Chapter 17
CHAPTER SEVENTEEN
I should have known what—or rather who—was coming. Of course I should have. I’m chagrined to say that the idea hadn’t even crossed my mind. When Tom appeared in the door to the drawing room, in a natty tweed suit and with his Homburg in hand, my mouth dropped open. Christopher’s eyes lit up, and I knew it was only the necessity for proper behavior that kept him in his seat instead of hurtling across the floor.
“Let me guess,” I said when I had got my voice back. “This is your doing?”
He removed his eyes from Tom to spare me a glance. “I rang him up, yes.”
“Why didn’t you tell me? We even discussed how we both wished Tom was here.” He didn’t answer, and I added, “Was it before or after Cecily died?”
“After,” Christopher said. “Although that wasn’t why. I simply thought he might want to know that someone had shot at us.”
Well, yes, of course he would want to know that. He has spent months ensuring that nothing bad happens to Christopher, including yanking him bodily out of questionable nightclubs before police raids begin. Police raids Tom only knows about because he’s a police officer. I’m certain there’s some sort of misconduct associated with that.
Not that I’m about to complain when it keeps Christopher safe, of course.
But yes, when I thought about it, it was not surprising at all that Tom seemed to have dropped whatever he was doing in London on a Saturday morning, to jump in the Crossley and motor to Dorset at breakneck speed. Of course he would do that if it was possible.

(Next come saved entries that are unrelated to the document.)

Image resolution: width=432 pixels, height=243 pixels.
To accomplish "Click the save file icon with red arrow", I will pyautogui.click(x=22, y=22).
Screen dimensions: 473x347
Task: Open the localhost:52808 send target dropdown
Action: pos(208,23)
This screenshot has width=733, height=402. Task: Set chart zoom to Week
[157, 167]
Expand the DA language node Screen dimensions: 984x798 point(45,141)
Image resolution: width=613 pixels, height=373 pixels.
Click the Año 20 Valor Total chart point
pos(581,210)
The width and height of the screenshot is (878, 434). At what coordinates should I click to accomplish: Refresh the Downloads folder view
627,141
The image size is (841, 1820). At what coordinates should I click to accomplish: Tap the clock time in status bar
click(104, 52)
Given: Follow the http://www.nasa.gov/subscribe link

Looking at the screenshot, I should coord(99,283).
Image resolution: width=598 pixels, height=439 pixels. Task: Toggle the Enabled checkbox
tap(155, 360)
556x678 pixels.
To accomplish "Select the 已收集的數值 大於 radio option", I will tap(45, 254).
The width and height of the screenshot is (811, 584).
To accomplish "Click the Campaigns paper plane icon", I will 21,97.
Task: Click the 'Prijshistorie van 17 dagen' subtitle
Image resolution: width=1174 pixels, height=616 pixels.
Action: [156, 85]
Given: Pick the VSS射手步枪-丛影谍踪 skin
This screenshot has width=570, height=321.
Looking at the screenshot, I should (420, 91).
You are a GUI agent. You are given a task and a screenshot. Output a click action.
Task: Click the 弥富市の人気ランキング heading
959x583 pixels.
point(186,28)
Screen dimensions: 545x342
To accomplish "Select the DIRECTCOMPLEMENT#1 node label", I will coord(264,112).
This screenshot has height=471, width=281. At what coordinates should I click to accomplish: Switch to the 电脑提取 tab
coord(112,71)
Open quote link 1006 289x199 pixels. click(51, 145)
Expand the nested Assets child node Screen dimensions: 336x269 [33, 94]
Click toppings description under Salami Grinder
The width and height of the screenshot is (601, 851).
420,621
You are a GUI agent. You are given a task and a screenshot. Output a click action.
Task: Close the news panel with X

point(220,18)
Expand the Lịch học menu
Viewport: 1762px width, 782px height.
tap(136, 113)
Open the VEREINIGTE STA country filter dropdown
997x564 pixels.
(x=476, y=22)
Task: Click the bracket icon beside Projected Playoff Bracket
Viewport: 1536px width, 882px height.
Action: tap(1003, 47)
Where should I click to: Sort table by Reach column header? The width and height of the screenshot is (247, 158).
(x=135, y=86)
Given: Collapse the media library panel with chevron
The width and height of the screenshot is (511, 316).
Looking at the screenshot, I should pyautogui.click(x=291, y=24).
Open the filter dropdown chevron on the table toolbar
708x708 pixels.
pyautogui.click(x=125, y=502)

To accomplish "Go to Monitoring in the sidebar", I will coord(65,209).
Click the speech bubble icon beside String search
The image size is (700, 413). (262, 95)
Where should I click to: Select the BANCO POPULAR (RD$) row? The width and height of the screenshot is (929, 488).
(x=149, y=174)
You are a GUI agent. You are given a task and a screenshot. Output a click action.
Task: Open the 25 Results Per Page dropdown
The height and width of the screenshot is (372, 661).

His first look once he stepped through the doorway had been for Christopher, of course. Tom’s hazel eyes had lingered for long enough to assure himself that nothing was wrong. I got the next look, and so did Wolfgang, surely only because he was sitting on the other side of Christopher.
With that done, Tom shifted his attention to the rest of the room. It was just in time for Perkins, who had been trailing behind, to appear in the doorway and announce, a little breathlessly, “Detective Sergeant Thomas Gardiner, my lord and lady.”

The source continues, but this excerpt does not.